Data excerpts:

===

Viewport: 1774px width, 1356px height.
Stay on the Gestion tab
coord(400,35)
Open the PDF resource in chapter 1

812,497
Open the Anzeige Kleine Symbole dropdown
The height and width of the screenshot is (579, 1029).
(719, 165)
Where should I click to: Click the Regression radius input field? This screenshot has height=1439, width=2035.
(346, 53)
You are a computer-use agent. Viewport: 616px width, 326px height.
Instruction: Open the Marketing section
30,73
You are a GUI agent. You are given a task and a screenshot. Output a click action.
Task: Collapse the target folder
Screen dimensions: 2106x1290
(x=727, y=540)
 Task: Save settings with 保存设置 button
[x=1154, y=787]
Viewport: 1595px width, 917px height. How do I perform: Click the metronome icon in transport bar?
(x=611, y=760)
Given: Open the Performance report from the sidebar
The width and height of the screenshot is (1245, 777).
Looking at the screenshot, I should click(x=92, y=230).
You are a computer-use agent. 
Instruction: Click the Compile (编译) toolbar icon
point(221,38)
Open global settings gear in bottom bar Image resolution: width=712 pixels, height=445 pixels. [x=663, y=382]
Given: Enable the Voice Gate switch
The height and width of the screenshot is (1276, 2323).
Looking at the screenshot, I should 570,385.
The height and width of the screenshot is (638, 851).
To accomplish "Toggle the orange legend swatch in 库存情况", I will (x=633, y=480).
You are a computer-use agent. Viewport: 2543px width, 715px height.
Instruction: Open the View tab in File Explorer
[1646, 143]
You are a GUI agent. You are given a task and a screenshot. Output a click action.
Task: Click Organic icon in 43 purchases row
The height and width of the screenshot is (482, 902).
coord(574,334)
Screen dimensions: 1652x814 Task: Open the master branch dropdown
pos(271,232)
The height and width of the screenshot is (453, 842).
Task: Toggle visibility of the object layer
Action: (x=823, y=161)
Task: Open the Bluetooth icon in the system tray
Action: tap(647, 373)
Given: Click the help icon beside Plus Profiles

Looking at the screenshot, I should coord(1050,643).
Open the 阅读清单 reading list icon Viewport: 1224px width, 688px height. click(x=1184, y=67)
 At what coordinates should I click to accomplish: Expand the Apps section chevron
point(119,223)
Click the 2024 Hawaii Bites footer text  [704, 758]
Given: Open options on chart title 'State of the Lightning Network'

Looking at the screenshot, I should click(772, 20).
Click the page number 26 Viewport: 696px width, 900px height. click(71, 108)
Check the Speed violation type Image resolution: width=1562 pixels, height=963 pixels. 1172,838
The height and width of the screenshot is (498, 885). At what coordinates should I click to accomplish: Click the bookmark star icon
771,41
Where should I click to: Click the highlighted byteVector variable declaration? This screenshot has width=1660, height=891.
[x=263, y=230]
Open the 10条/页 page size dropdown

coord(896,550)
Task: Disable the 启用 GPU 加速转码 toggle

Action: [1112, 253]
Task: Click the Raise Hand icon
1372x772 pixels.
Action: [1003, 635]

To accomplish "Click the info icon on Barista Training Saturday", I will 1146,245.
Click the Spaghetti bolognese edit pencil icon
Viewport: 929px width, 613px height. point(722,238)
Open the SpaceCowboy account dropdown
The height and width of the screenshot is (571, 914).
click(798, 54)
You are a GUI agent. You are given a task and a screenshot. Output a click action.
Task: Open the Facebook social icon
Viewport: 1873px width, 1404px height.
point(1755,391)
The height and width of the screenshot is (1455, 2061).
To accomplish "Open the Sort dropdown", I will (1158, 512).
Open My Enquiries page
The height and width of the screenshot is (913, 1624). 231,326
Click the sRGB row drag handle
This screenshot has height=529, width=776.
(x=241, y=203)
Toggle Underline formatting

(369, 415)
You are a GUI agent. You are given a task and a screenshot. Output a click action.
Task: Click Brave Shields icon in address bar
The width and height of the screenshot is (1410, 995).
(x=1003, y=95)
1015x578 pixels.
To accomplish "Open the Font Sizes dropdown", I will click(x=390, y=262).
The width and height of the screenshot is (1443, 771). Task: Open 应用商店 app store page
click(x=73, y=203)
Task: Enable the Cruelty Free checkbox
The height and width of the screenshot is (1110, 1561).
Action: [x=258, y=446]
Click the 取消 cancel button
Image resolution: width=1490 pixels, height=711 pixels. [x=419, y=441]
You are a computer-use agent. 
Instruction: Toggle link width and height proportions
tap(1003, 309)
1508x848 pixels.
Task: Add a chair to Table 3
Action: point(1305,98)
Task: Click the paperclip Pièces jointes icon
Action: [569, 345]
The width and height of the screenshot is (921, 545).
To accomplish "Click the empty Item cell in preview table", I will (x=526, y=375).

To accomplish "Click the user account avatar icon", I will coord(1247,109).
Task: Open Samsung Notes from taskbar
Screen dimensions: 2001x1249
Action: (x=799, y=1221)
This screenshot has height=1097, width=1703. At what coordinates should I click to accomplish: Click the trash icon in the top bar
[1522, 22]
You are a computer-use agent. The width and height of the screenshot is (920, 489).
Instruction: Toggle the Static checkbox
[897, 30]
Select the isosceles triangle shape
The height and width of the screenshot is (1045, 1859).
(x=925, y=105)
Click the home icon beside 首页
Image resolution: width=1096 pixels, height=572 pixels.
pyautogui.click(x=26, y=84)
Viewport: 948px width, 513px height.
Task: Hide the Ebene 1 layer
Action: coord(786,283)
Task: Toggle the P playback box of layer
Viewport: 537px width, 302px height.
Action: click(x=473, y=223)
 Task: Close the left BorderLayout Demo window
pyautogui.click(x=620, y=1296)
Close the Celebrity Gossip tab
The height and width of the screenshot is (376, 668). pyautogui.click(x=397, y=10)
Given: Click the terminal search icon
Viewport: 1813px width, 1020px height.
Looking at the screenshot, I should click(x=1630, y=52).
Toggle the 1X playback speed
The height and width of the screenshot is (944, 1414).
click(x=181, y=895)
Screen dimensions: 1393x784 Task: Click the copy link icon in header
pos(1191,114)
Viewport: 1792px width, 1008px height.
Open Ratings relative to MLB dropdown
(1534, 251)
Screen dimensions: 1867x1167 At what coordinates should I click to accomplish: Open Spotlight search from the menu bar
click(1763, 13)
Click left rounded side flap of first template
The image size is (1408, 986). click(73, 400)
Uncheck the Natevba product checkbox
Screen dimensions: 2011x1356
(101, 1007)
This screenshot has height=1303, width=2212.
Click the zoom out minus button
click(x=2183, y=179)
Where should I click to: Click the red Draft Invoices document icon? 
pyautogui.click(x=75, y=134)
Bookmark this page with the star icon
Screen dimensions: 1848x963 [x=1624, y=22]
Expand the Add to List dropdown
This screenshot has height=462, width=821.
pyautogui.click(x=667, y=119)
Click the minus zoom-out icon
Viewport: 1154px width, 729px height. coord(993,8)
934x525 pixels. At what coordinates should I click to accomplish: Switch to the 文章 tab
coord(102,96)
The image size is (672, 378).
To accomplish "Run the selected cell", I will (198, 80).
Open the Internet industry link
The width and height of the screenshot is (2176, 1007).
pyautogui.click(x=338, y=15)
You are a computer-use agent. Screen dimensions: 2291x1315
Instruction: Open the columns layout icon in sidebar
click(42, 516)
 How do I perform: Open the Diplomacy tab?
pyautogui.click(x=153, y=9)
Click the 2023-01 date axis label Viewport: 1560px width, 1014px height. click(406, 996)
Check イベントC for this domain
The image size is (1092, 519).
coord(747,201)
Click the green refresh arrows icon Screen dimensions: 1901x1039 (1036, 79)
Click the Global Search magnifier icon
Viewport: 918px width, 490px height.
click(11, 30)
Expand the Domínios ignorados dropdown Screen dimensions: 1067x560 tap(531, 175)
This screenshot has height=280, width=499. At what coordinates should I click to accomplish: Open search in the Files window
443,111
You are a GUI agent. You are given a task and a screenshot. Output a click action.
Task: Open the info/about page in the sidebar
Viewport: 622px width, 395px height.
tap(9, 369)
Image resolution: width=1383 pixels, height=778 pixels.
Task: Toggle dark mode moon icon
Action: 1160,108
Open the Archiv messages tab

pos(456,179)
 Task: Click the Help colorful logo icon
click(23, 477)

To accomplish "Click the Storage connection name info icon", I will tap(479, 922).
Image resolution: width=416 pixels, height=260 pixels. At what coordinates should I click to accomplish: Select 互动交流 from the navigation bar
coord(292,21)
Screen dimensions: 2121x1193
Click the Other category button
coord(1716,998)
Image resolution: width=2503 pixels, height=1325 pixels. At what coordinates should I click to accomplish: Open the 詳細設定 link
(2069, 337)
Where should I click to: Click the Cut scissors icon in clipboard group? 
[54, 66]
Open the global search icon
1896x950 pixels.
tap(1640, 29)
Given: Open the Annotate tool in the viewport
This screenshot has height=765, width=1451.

===

● Assignment
Say how many lines above contain the string "Enable". Answer with the number only.

● Answer box
2